Michel Temer imaginava que tinha o golpe sobre controle e prometeu o “paraíso” ao consórcio golpista: parar as investigações; garantir estabilidade política e econômica; entregar o patrimônio público à iniciativa privada; parar ou reduzir os programas sociais; e eliminar direitos sociais e trabalhistas do povo.

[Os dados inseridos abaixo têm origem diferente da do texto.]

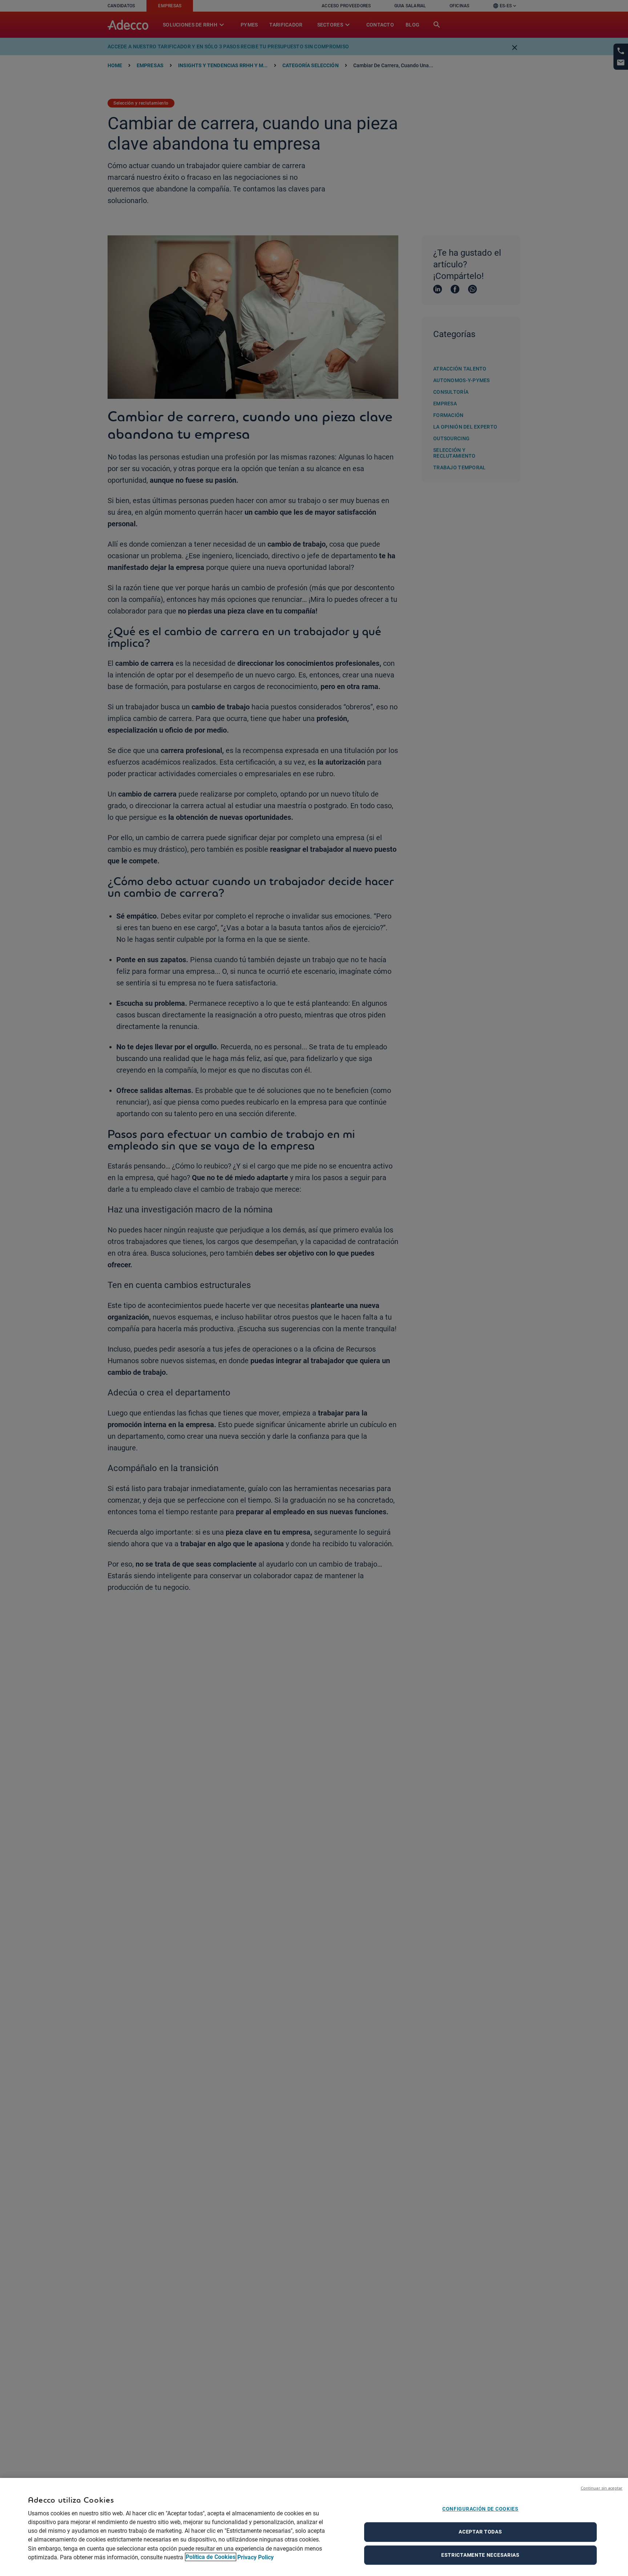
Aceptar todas (480, 2532)
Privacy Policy (255, 2556)
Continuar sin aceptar (602, 2488)
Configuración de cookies (480, 2509)
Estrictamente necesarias (480, 2555)
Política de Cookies (211, 2556)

Eduardo Cunha acreditou que patrocinando a farsa do golpe no legislativo estaria livre de todos os pecados que cometeu e ou pretendia cometer. Foi cassado, preso e já condenado a 15 anos de prisão. Deve caminhar para a delação.
Um balanço preliminar indica que, por enquanto, Temer só entregou o aumento da lucratividade dos especuladores financeiros e o ataque aos direitos dos trabalhadores. Não conseguiu parar as operações, inclusive a mais recente, batizada de “carne fraca”, que alcançou em cheio o agronegócio, precisamente o setor mais dinâmico e competitivo da economia brasileira.

A tranquilidade e a estabilidade prometida ao consórcio golpista se transformaram em pesadelo, tanto pela anemia da economia, que já arrastou 13 milhões de brasileiros ao desemprego, quanto pelos protestos que se avolumam em decorrência da virulência com que Temer se volta contra os trabalhadores: aumento vertiginoso das despesas com juros da dívida, privatizações criminosas, terceirização generalizada e reforma da previdência (na prática o fim da aposentadoria).

Esse cenário de tragédia levou a rejeição Temer para a estratosfera e fez com que parte dos aliados comece a desembarcar do consórcio golpista na tentativa de salvarem seus mandatos, que irão a julgamento em 2018.

Como é fácil perceber o debate de 2018, sob qualquer hipótese, terá que enfrentar essas questões e apresentar soluções viáveis a esse impasse. Soluções estruturantes. Não pode ser “o mesmo do mesmo”.

Eis porque se impõe a necessidade de uma candidatura própria do PCdoB à presidência da república e para os demais cargos majoritários, onde a realidade permitir que se agregue um mínimo de consenso em torno de uma pauta que busque uma saída soberana para o impasse.

Eron Bezerra é professor da UFAM, Doutor em Ciências do Ambiente e Sustentabilidade na Amazônia, Coordenador Nacional da Questão Amazônica e Indígena do Comitê Central do PCdoB.